Records drawn from a dataset:
☆ ☆ ☆
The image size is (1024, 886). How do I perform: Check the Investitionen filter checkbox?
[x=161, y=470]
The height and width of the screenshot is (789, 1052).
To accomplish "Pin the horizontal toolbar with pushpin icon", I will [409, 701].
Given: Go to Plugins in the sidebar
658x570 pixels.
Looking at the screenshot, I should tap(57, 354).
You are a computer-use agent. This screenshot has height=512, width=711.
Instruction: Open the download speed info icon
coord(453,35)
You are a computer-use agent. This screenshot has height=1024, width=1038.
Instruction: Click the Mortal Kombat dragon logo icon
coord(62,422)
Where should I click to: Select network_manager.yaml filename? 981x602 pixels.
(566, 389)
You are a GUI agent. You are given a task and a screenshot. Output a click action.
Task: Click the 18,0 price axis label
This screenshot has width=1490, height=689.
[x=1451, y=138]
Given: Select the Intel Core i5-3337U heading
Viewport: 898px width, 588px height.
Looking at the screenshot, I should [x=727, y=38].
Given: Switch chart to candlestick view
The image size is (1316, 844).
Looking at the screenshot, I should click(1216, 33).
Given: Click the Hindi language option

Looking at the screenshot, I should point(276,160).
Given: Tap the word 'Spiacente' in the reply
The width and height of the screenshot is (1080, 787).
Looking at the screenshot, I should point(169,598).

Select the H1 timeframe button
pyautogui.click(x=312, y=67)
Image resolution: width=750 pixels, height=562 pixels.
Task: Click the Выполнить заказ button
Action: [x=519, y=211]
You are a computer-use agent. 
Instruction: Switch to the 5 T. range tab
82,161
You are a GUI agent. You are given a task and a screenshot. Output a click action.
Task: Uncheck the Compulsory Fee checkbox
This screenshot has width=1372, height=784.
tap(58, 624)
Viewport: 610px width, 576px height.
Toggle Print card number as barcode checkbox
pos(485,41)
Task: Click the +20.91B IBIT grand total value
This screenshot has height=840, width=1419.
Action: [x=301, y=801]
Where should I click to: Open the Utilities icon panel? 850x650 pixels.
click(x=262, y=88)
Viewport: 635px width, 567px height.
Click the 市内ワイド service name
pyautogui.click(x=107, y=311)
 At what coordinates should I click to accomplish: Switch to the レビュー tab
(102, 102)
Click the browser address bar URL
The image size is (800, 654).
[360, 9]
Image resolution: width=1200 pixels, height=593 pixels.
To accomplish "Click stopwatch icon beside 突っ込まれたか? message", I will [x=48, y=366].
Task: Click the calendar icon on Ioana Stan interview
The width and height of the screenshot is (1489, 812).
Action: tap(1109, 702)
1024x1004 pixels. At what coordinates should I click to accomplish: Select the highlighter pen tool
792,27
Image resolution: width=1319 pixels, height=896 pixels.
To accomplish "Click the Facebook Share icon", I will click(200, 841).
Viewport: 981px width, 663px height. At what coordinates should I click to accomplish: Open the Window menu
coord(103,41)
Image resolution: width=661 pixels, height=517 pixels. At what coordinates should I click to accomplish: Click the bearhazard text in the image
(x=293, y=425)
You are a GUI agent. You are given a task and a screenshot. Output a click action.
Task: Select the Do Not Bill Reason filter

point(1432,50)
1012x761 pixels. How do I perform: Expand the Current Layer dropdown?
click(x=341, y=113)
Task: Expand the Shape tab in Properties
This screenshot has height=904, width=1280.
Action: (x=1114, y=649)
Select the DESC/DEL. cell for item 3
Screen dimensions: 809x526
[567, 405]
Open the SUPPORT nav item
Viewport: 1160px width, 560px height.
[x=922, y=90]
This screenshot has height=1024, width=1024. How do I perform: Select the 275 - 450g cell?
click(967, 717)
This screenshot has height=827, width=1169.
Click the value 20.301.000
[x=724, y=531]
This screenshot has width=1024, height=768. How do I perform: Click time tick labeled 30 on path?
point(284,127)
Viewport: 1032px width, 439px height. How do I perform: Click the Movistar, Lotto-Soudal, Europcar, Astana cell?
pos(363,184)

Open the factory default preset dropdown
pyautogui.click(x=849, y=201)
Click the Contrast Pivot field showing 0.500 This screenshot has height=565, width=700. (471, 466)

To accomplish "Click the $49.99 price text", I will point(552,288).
☆ ☆ ☆
-- ASSIGNED TASK --
Nothing in the records may be left out; copy them all exactly.

-- ANSWER AREA --
The image size is (1024, 886). How do I perform: Check the Investitionen filter checkbox?
[x=161, y=470]
The height and width of the screenshot is (789, 1052).
To accomplish "Pin the horizontal toolbar with pushpin icon", I will [409, 701].
Given: Go to Plugins in the sidebar
658x570 pixels.
Looking at the screenshot, I should tap(57, 354).
You are a computer-use agent. This screenshot has height=512, width=711.
Instruction: Open the download speed info icon
coord(453,35)
You are a computer-use agent. This screenshot has height=1024, width=1038.
Instruction: Click the Mortal Kombat dragon logo icon
coord(62,422)
Where should I click to: Select network_manager.yaml filename? 981x602 pixels.
(566, 389)
You are a GUI agent. You are given a task and a screenshot. Output a click action.
Task: Click the 18,0 price axis label
This screenshot has width=1490, height=689.
[x=1451, y=138]
Given: Select the Intel Core i5-3337U heading
Viewport: 898px width, 588px height.
Looking at the screenshot, I should [x=727, y=38].
Given: Switch chart to candlestick view
The image size is (1316, 844).
Looking at the screenshot, I should click(1216, 33).
Given: Click the Hindi language option

Looking at the screenshot, I should point(276,160).
Given: Tap the word 'Spiacente' in the reply
The width and height of the screenshot is (1080, 787).
Looking at the screenshot, I should point(169,598).

Select the H1 timeframe button
pyautogui.click(x=312, y=67)
Image resolution: width=750 pixels, height=562 pixels.
Task: Click the Выполнить заказ button
Action: [x=519, y=211]
You are a computer-use agent. 
Instruction: Switch to the 5 T. range tab
82,161
You are a GUI agent. You are given a task and a screenshot. Output a click action.
Task: Uncheck the Compulsory Fee checkbox
This screenshot has width=1372, height=784.
tap(58, 624)
Viewport: 610px width, 576px height.
Toggle Print card number as barcode checkbox
pos(485,41)
Task: Click the +20.91B IBIT grand total value
This screenshot has height=840, width=1419.
Action: [x=301, y=801]
Where should I click to: Open the Utilities icon panel? 850x650 pixels.
click(x=262, y=88)
Viewport: 635px width, 567px height.
Click the 市内ワイド service name
pyautogui.click(x=107, y=311)
 At what coordinates should I click to accomplish: Switch to the レビュー tab
(102, 102)
Click the browser address bar URL
The image size is (800, 654).
[360, 9]
Image resolution: width=1200 pixels, height=593 pixels.
To accomplish "Click stopwatch icon beside 突っ込まれたか? message", I will [x=48, y=366].
Task: Click the calendar icon on Ioana Stan interview
The width and height of the screenshot is (1489, 812).
Action: tap(1109, 702)
1024x1004 pixels. At what coordinates should I click to accomplish: Select the highlighter pen tool
792,27
Image resolution: width=1319 pixels, height=896 pixels.
To accomplish "Click the Facebook Share icon", I will click(200, 841).
Viewport: 981px width, 663px height. At what coordinates should I click to accomplish: Open the Window menu
coord(103,41)
Image resolution: width=661 pixels, height=517 pixels. At what coordinates should I click to accomplish: Click the bearhazard text in the image
(x=293, y=425)
You are a GUI agent. You are given a task and a screenshot. Output a click action.
Task: Select the Do Not Bill Reason filter

point(1432,50)
1012x761 pixels. How do I perform: Expand the Current Layer dropdown?
click(x=341, y=113)
Task: Expand the Shape tab in Properties
This screenshot has height=904, width=1280.
Action: (x=1114, y=649)
Select the DESC/DEL. cell for item 3
Screen dimensions: 809x526
[567, 405]
Open the SUPPORT nav item
Viewport: 1160px width, 560px height.
[x=922, y=90]
This screenshot has height=1024, width=1024. How do I perform: Select the 275 - 450g cell?
click(967, 717)
This screenshot has height=827, width=1169.
Click the value 20.301.000
[x=724, y=531]
This screenshot has width=1024, height=768. How do I perform: Click time tick labeled 30 on path?
point(284,127)
Viewport: 1032px width, 439px height. How do I perform: Click the Movistar, Lotto-Soudal, Europcar, Astana cell?
pos(363,184)

Open the factory default preset dropdown
pyautogui.click(x=849, y=201)
Click the Contrast Pivot field showing 0.500 This screenshot has height=565, width=700. (471, 466)

To accomplish "Click the $49.99 price text", I will point(552,288).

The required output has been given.